## READING TEXT
.....

Some MLB, NFL and WNBA players kneeled and remained in locker rooms during the national anthem at games over the weekend.

USOC CEO Scott Blackmun was asked Monday if the USOC would support American athletes peacefully protesting during the national anthem this fall and winter at pre-Games competition.

“I think the athletes that you see protesting are protesting because they love their country, not because they don’t,” Blackmun said at a pre-Winter Games media summit. “We fully support the right of our athletes and everybody else to express themselves. The Olympic Games themselves, there is a prohibition on all forms of demonstrations, political or otherwise. And that applies no matter what side of the issue you’re taking, no matter where you’re from. … But we certainly recognize the importance of athletes being able to express themselves.”

Blackmun was correct to reference the Olympic Charter, which states that “no kind of demonstration … is permitted in any Olympic sites, venues or other areas.”

Blackmun mentioned Tommie Smith and John Carlos‘ raised-fist salute at the 1968 Mexico City Olympics, which got them kicked out of the Games.

The USOC has since honored Smith and Carlos. They visited the White House last year with the Rio Olympic team.

“That was a seminal moment not only for the Olympic Movement, but for the U.S. Olympic team,” Blackmun said of the 1968 podium gesture. “Our stance on this has been fairly clear. We certainly recognize the rights of the athletes to express themselves.”

Olympic hopefuls were peppered with questions about possible protests at the media summit.

.....

## SUPPLIED INFORMATION
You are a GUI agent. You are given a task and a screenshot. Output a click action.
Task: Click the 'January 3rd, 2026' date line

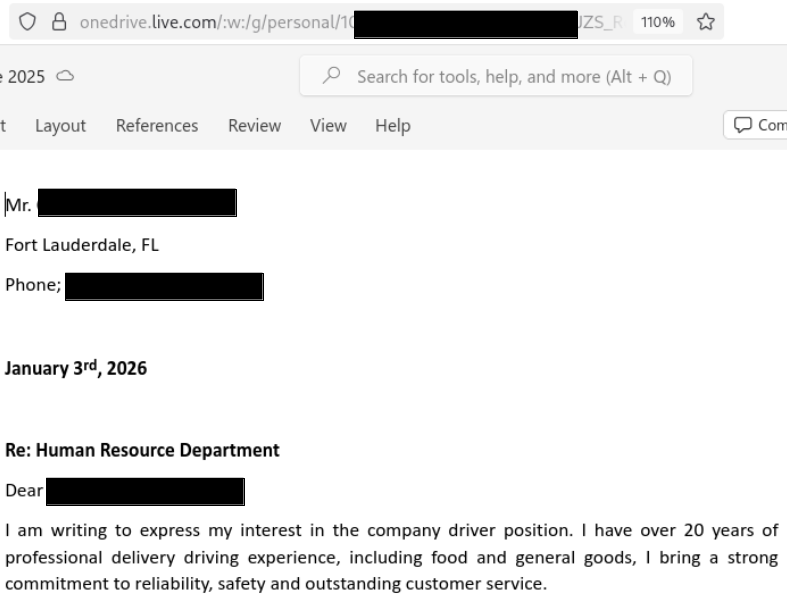click(75, 368)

.....

## REQUEST 1
In the article on athlete protests, rewrite the passage from "Blackmun mentioned Tommie Smith and John" to "Rio Olympic team.", replacing "salute" with "gesture".
## REQUEST 2
Continue the article on athlete protests during the national anthem from the point where it ends.
The data after the text is not needed for any of this.

## RESPONSE 1
Blackmun mentioned Tommie Smith and John Carlos‘ raised-fist gesture at the 1968 Mexico City Olympics, which got them kicked out of the Games.

The USOC has since honored Smith and Carlos. They visited the White House last year with the Rio Olympic team.

## RESPONSE 2
“One of the proudest parts of being an American is the ability to have freedom of speech,” four-time Olympian Julia Mancuso said. “I really look up to athletes who take a stand for what they believe in. I really believe as athletes that compete for Team USA, when it comes to the Olympics, I like to think it’s a special event. Not like the NFL or pro sports teams that compete every weekend. For us, it’s every four years. I’m proud for athletes that stand up for what they believe in if they really want to have a message to get out. But I like to think of us all as patriotic.”

Elana Meyers Taylor, a two-time Olympic bobsled medalist, is the daughter of a U.S. Marine who served in Kuwait and spent summers in the 1980s playing at Atlanta Falcons training camps.

She said any decisions on demonstrations or whether she attends a post-Olympics Team USA White House visit come secondary to her pursuit of making the Olympic team this winter.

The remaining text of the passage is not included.